Référence : 2003 CF 1475

ENTRE :

                                                             JOHN KEITH WILSON

                                                                                                                                                     demandeur

                                                                                   et

                      LE MINISTRE DE LA CITOYENNETÉ ET DE L'IMMIGRATION

                                                                                                                                                      défendeur

                                                    MOTIFS DE L'ORDONNANCE

LE JUGE HARRINGTON

[1]                 John Keith Wilson comparaît-il devant moi en tant qu'un Canadien de naissance qui veut revenir chez lui ou comparaît-il devant moi en tant qu'un Américain? Le ministre doit délivrer un certificat de citoyenneté aux citoyens qui en font la demande. L'agent de citoyenneté a refusé de délivrer un certificat au motif que le demandeur n'était pas citoyen canadien. M. Wilson a présenté une demande de contrôle judiciaire en prétendant que toute loi qui le dissuade de faire une demande viole la Charte canadienne des droits et libertés (la Charte).

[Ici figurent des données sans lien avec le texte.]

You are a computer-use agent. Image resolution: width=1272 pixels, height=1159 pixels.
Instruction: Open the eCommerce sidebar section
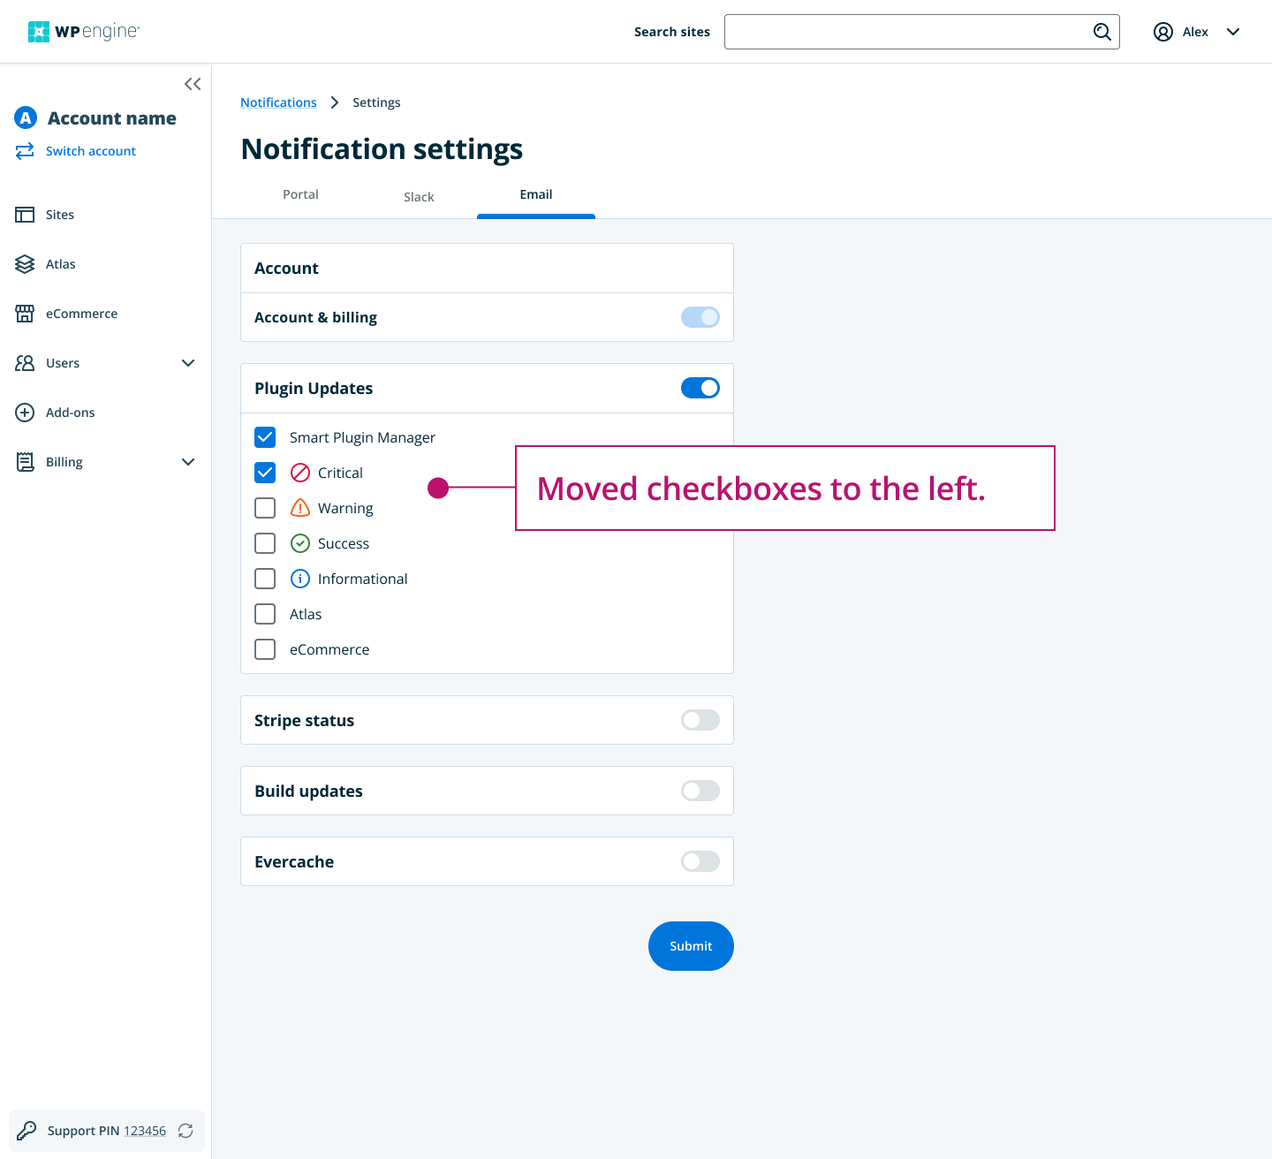click(x=25, y=313)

[2]                 Les faits dont disposait l'agent de citoyenneté sont simples. Le droit, qui offre un aperçu fascinant de l'évolution de la souveraineté canadienne au cours du XXe siècle, ne l'est pas. Après avoir traité des faits, j'analyserai le droit relatif aux lois antérieures en matière de citoyenneté, à la Loi sur la citoyenneté présentement en vigueur et à la Charte canadienne des droits et libertés.

LES FAITS

[3]         M. Wilson est né dans l'État du Michigan en 1946. Son père et sa mère étaient tous deux nés au Canada, mais ils vivaient aux États-Unis au moment de leur mariage célébré en 1940. Le père du demandeur a été naturalisé citoyen américain en 1941. Le dossier ne mentionne pas si sa mère a pris des mesures en vue de devenir citoyenne américaine.

[4]                 La seule indication dans le dossier quant aux mesures prises par John Keith Wilson à l'égard de la citoyenneté canadienne est sa demande de certificat de citoyenneté présentée en 2002.

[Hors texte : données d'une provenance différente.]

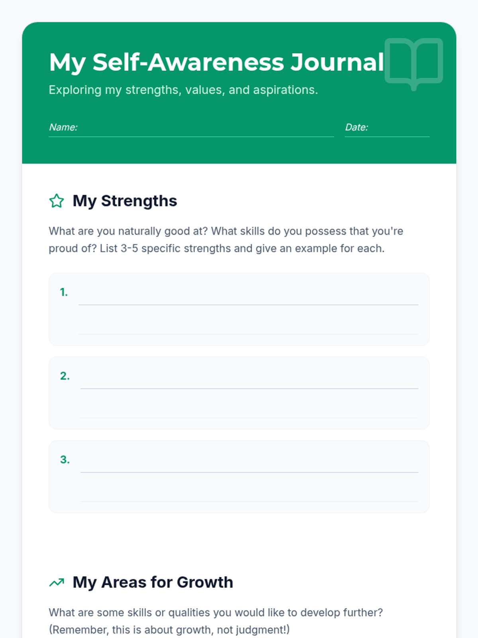Viewport: 478px width, 638px height.
Task: Click the first line of strength 3
Action: (x=249, y=463)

LES LOIS ANTÉRIEURES EN MATIÈRE DE CITOYENNETÉ

[5]         En 1914, le Parlement impérial a adopté la British Nationality and Status of Aliens Act 1914, 4 & 5 Geo. 5, ch. 17, et le Parlement du Canada a adopté la Loi de naturalisation, S.R.C. 1927, ch. 138.


[6]                 Aux fins des présentes, il n'est pas nécessaire d'examiner la loi adoptée par le Parlement impérial. La Loi de naturalisation (la Loi de 1914) était la loi en vigueur au moment de la naissance de M. Wilson en 1946. Il est important de noter qu'à ce moment la citoyenneté canadienne n'existait pas de façon distincte. Il n'y avait que des sujets britanniques, soit de naissance, soit par suite d'une naturalisation.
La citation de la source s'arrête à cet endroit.